In science the boys got physics, the girls got biology and we both got chemistry. Apparently it didn't matter if the boys didn't understand biology and, anyway, it 'avoided embarrasment'. It, apparently, also didn't matter if the girls knew nothing about electricity and magnetism and no-one seemed particularly bothered if none of chemistry experiments ever worked properly.

I was made to stand in the cricket nets holding a cricket bat while the school bullies (prefects) were permitted to hurl cricket balls directly at my head and I was put into detention for moving out of the cricket ball's way regardless of whether I actually did or not.

I was informed by the teacher of 'Woodwork Technology' that my love of God and Christianity and telling the truth meant that I was a 'Uriah Heep' sort of person.

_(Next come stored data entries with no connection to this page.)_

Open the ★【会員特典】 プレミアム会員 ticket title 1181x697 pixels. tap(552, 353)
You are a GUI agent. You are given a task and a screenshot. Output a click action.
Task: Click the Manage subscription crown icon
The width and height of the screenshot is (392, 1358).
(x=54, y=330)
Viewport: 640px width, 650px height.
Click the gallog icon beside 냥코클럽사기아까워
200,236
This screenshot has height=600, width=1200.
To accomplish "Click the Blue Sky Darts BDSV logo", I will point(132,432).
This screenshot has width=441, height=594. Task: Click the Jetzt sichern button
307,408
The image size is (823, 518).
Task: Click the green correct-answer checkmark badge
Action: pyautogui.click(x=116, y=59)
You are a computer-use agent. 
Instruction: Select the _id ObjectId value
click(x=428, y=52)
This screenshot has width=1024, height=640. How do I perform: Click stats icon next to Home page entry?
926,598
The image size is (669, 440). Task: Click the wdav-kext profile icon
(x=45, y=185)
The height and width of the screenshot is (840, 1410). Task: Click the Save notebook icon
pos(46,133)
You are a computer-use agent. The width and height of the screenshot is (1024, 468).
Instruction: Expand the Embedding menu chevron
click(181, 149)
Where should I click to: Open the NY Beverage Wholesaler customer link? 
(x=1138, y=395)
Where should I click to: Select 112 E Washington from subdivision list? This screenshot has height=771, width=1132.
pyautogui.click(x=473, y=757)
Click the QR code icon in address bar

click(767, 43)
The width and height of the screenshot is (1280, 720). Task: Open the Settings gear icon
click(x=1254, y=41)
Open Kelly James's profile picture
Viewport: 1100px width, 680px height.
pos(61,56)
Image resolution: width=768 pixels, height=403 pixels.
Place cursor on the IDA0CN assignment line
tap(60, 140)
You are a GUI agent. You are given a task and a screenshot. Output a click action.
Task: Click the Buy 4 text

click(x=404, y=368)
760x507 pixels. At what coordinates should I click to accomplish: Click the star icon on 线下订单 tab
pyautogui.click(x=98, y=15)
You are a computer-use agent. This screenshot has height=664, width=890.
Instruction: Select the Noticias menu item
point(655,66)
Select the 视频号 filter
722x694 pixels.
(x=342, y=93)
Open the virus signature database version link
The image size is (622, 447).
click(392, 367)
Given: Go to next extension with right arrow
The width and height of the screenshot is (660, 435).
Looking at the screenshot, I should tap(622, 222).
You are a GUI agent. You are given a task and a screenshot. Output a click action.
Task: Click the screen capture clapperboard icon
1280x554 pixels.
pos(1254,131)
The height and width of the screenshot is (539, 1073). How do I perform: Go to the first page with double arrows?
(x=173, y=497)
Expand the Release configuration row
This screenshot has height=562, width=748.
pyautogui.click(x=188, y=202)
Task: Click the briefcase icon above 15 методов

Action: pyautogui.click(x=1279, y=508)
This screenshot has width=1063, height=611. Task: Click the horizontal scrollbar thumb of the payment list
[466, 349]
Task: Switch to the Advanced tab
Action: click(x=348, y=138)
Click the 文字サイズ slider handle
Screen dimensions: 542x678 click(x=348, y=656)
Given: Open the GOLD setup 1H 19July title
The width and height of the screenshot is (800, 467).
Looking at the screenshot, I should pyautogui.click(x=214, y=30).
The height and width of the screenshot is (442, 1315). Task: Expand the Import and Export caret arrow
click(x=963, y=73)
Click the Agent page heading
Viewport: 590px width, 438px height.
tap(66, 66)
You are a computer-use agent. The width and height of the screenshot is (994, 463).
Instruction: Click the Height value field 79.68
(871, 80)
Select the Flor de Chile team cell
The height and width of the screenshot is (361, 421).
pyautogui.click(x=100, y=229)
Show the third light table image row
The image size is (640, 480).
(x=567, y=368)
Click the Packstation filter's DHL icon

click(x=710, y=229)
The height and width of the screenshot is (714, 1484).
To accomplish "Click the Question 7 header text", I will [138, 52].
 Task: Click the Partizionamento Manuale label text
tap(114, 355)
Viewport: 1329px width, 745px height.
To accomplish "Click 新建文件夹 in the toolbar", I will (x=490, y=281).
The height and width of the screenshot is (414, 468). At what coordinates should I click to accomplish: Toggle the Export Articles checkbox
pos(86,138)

I was top of the class in all intellectual subjects and bottom of the class in physical skills like woodwork, metalwork and PE. My favourite class was religious education and I remained unaware of the existance of any religions other than Christianity untill I was 14. Then the RE teacher gave us a lesson all about the life of the Buddha. It changed my world. I suddenly realised there were other religions which still existed in the present day. I had previously believed that the old religions of the Greeks and Romans and Vikings and Egyptians were they only other ones and that they were all gone. I made up my mind to learn all about Buddhism and the other religions. This was in 1967 and it soon came to my attention that the Beatles were studying Transcendental Meditation in India and George Harrison believed in some sort of Indian religion which I needed to know about.

Suddenly my religion and pacifism were fashionable and I didn't know why. Nevertheless the other kids in class were torn between trying be my friend or continuing to beat me up as usual.

When I got to 15 they told us we couldn't do GCE exams because that was a better quality of examination which only the higher classes, or streams, were allowed to do. In our class, 5C, we were allowed to do a CSE exam, which was for substandard children and was generally considered by everyone to be a millstone around a young person's neck instead of an advantage.

I was asked which subjects did I want to aim for and I said Art. The teacher looked doubtful. 'You can't do art', I was informed, 'because the school has had to tighten its belt this year and we didn't pay the fee to the exam board which does art. We didn't think anybody would be interested'.

So I decided there was nothing to do but to leave school and get a job. I looked in the paper and found an advert for a job as an office boy for News Limited of Australia in Keystone House, Red Lion Court, Fleet Street. I went up to London for the interview, got the job and persuaded my mum and dad to write a letter to the headmaster of the school granting their permission for me to leave school and start work. I had escaped the cruelty and the stupidity of school and was ready to start a new life as an office boy in the heart of London's newspaper industry!

And that's how, at the age of 15, in March 1969, I came to work for Rupert Murdoch.